El hombre y la mujer no respondieron. Solo se miraron y las lágrimas afloraron a sus ojos y resbalaron por sus mejillas y luego se levantaron, se acercaron a su hija y se arrodillaron frente a ella. Fue la madre quien habló, porque el padre, al preguntar, se le quebró la voz al empezar a hablar. Un enfermero se acercó al ver la poca distancia que había entre la interna y los visitantes pero otro enfermero, que esperaba en la otra esquina de la sala, le disuadió con un meneo de cabeza.
—No, hija mía, no —sollozó la madre— ¿Por qué mataste tú a Tomás? ¿Por qué le ahogaste en la poza?
—¿Yo maté a Tomás, dices? —susurró la joven para luego emitir un falso suspiro, dibujando una sonrisa—. Quién sabe, quizá tengas razón, mamá, o quizá fuese él quien me matase primero, muchas veces, quizá no fueron los sauces que rodeaban la poza quienes lloraban y que mi piedra-neumático tuviese otro fin distinto al de apoyarme en ella… Por cierto, ¿cómo está mi niño? Ya tiene que haber empezado a ir a la guardería. Seguro que es el más guapo de todos, ¿a que sí, mamá? Tiene los ojos muy bonitos, ¿no es cierto?
La madre no respondió. La joven sonrió, acercando su rostro al de su madre, deleitándose en el horror que empezaba a florecer en los ojos de su progenitora.
—¿Sigue teniendo mi hijo esos ojos de mora silvestre que tenía el tuyo?
Y la madre, tras parpadear durante varios segundos, emitió un alarido que sacudió la sala entera.
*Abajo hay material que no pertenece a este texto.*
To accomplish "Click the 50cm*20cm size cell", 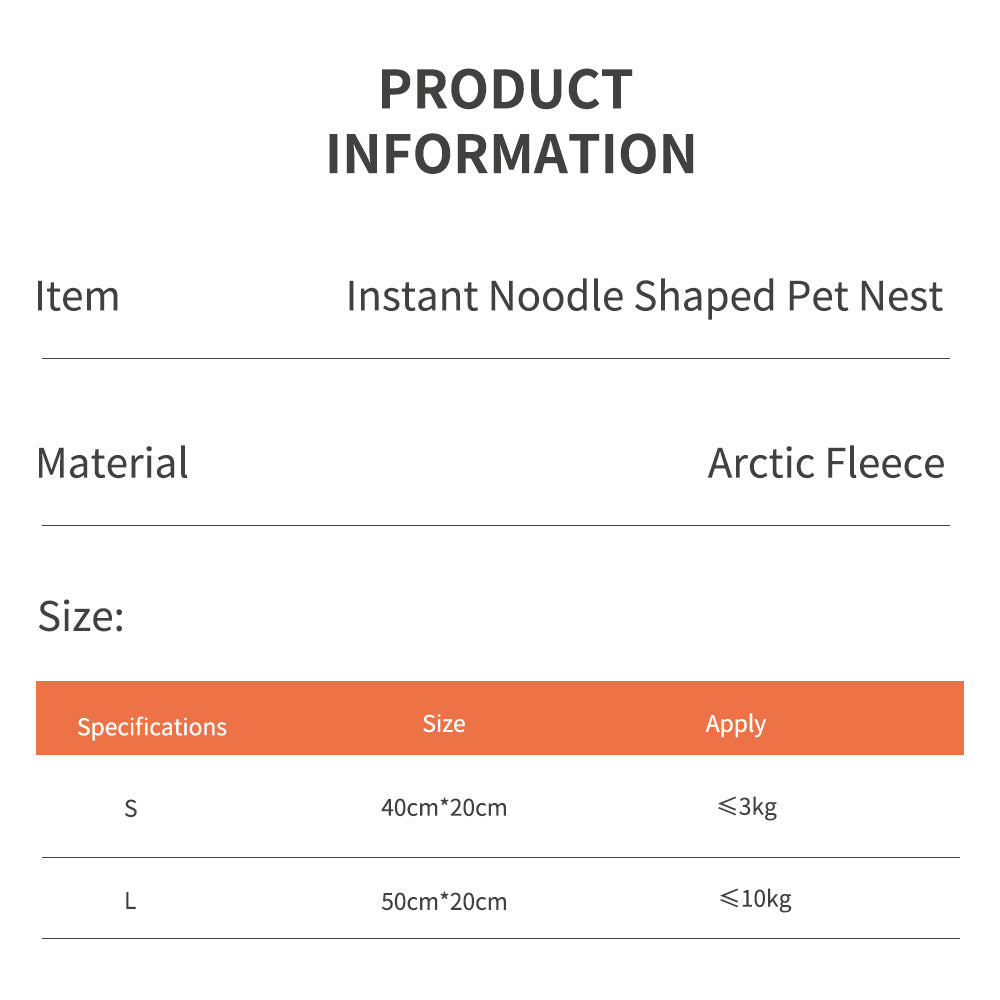I will click(x=444, y=902).
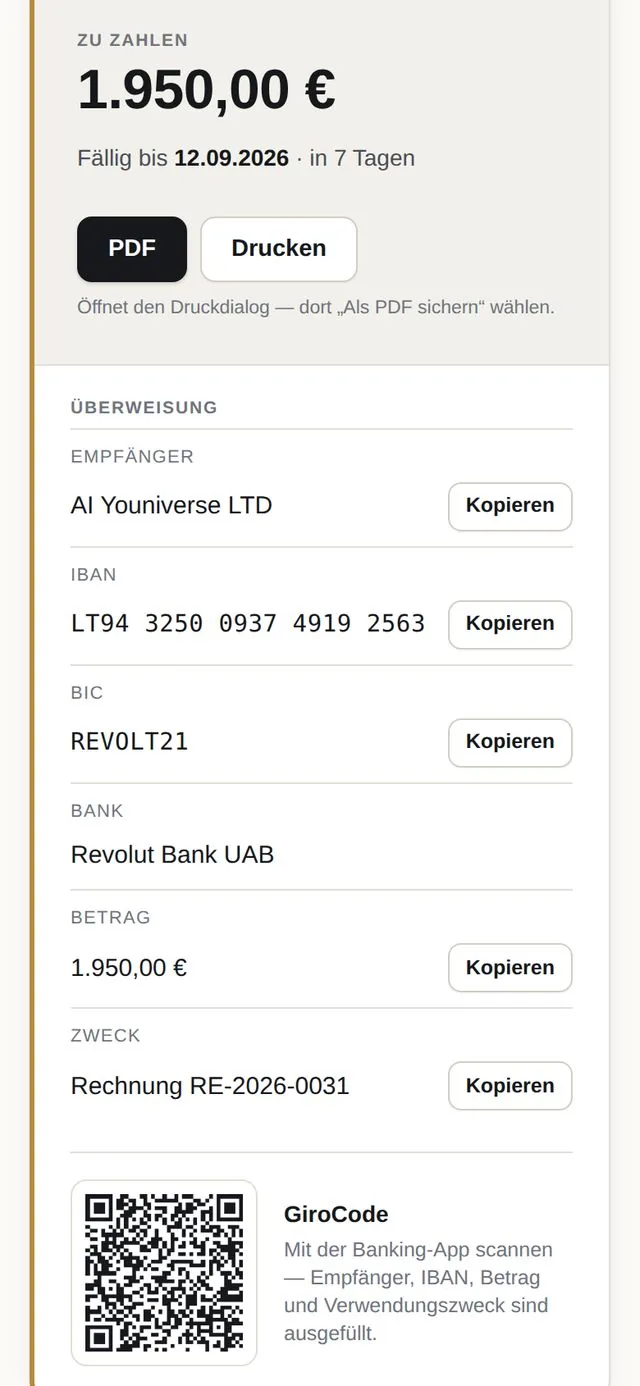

Un alarido que heló la sangre a los enfermeros e hizo estremecer el alma de su marido. Un alarido que provenía del convencimiento de haber engendrado a dos seres infrahumanos, crueles y horrendos.
Los enfermeros, tras reponerse de la impresión, redujeron a la joven que empezó a carcajear de pronto y la volcaron al suelo y la maniataron y la sacaron a rastras de la sala mientras seguía riendo, brotando siniestras risotadas de su boca desencajada. Y las risas se seguían oyendo, cada vez más lejanas, mientras, en la sala, el padre intentaba calmar a su mujer, la cual ya solo emitía débiles chillidos de agonía.